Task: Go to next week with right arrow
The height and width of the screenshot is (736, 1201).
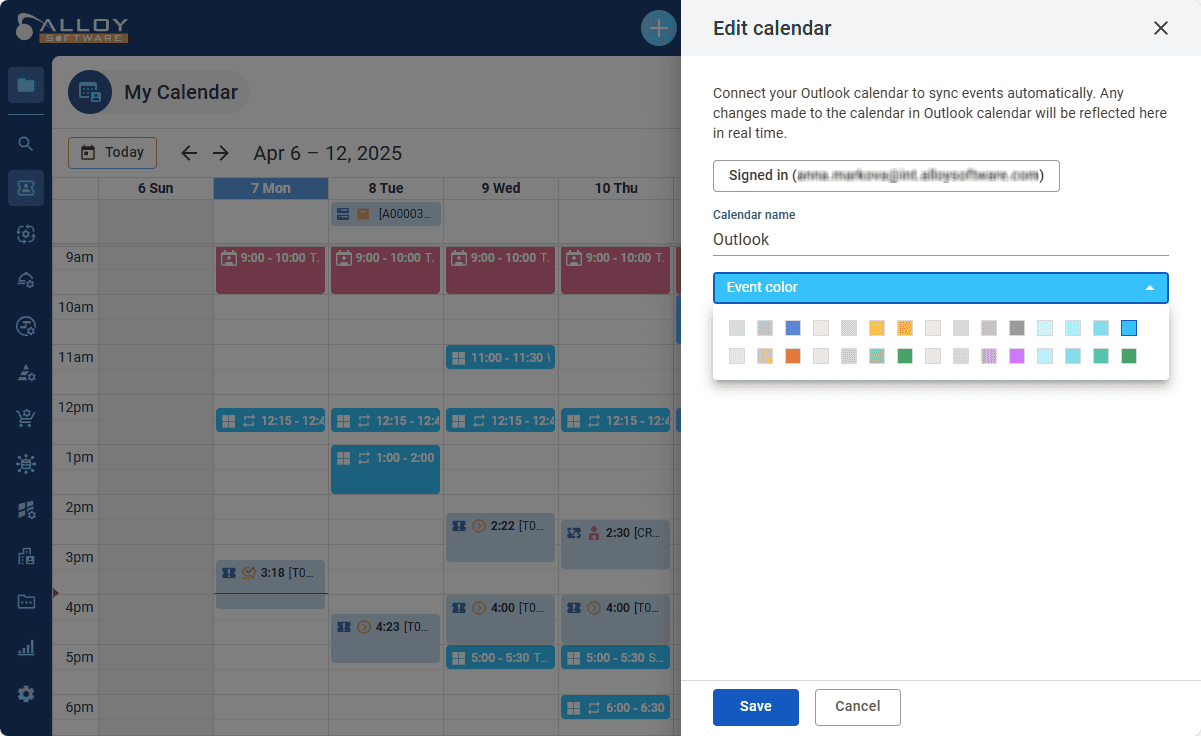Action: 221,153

* * *

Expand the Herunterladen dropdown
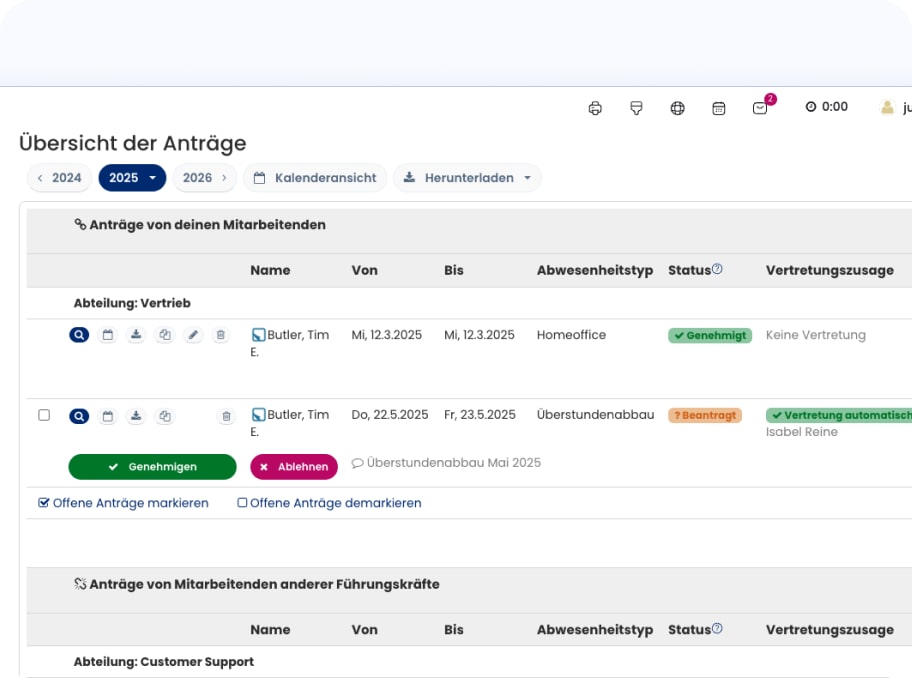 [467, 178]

==

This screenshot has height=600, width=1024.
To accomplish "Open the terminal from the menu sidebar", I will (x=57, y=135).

• [REQUIRED TASK] Rewrite the lines from the one containing "Task: Go to next week with right arrow" through the one containing "Action: 221,153" with "next week" swapped for "following week" and nothing else altered. Omit the pictures.

• [CORRECT RESPONSE]
Task: Go to following week with right arrow
The height and width of the screenshot is (736, 1201).
Action: 221,153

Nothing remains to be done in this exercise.